Shannon Harvey is a co-founder of Messenger Theatre Co. along with Emily Davis and Agathe David-Weill.
She was the artistic director for Persephone, creating the masks and puppets. Persephone was produced (by Messenger Theatre Co.) at RedLAB and then remounted for the New York International Fringe Festival in August 2002. She also designed the puppets and masks for the company’s new production, “The Golden Apple: For the Fairest”, performed at the Kraine Theater, May 2003. Additional Messenger Theatre projects include designing a street performance with puppets for the Lysistrata Project, an international act of theatrical dissent against the war in Iraq, and a short Punch and Judy style puppet play titled “The Enemy”. Most recently, she led a series of giant puppet and mask building workshops for Earth Celebrations, a garden preservation arts organization located in the Lower East Side of NYC. One of her puppets is also featured in the a-cappella award winning comedy group Minimum Wage.

Shannon is a mixed media artist whose work has focused on interactive story-based painting, installation, and performance art.

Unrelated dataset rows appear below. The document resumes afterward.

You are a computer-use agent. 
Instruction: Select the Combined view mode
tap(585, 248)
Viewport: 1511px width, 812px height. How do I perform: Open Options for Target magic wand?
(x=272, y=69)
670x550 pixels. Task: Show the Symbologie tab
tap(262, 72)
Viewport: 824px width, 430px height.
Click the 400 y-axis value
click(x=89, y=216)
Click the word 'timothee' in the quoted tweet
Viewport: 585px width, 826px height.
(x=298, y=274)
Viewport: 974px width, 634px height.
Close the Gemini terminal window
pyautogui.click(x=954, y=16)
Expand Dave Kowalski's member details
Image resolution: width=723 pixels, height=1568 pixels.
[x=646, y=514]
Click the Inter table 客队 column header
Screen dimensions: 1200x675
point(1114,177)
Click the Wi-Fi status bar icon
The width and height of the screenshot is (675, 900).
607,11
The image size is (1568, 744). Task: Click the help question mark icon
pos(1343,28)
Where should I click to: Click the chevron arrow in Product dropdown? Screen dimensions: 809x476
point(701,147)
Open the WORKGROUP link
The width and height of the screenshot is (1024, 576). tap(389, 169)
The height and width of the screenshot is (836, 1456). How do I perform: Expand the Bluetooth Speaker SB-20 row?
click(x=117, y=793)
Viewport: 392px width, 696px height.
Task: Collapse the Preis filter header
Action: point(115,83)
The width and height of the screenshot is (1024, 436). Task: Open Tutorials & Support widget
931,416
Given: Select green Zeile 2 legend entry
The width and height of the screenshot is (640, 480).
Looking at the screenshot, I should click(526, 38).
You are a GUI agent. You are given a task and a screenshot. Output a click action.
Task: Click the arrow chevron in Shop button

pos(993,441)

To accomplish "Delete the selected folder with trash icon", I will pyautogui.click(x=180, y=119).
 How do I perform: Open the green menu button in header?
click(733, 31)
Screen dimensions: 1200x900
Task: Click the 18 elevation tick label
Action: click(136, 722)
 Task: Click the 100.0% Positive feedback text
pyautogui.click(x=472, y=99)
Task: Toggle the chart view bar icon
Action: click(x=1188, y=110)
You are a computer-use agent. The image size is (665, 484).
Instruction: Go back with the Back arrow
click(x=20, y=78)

She strives to combine elements of ritual and storytelling in her work, as she believes them to be powerful forms of communication. In 1995 she received a BA from Sarah Lawrence College in Bronxville, NY and in 2000 a Masters in Interdisciplinary Studies with a focus on public art and mythology from California State University at Monterey Bay (CSUMB).

She has completed several mural projects, including one involving women who had been victims of domestic violence. Other mural projects have included designing and implementing a painting installation in the CSUMB music hall; collaborating with local community on a mural depicting sea life for a café; and various private mural commissions. Most recently, she completed two collaborative projects for Groundswell Community Murals. One was a mural with Jewish teens to celebrate the first Jewish Heritage month in Brooklyn. The other was a summer long project in which she worked with a group of teens to design, develop and paint a 63 foot long mural about environmental problems in Sunset Park. As a mask and puppet maker, she has experimented with leather, papier-mâché, carved foam and found materials. Often inspired by characters from mythology, she strives to find the connections between our basic human experiences and these larger then life stories. A collection of her masks was featured in a solo exhibit at the Johnson Gallery in San Luis Obispo, CA and at the Stables Art Gallery in Taos, NM.

In addition to this creative work, she has had ongoing employment teaching visual arts both at a college level and in after school programs. She occupied the position of community liaison for a Lila Wallace grant funded community based arts program out of CSUMB called the Reciprocal University for the Arts Project.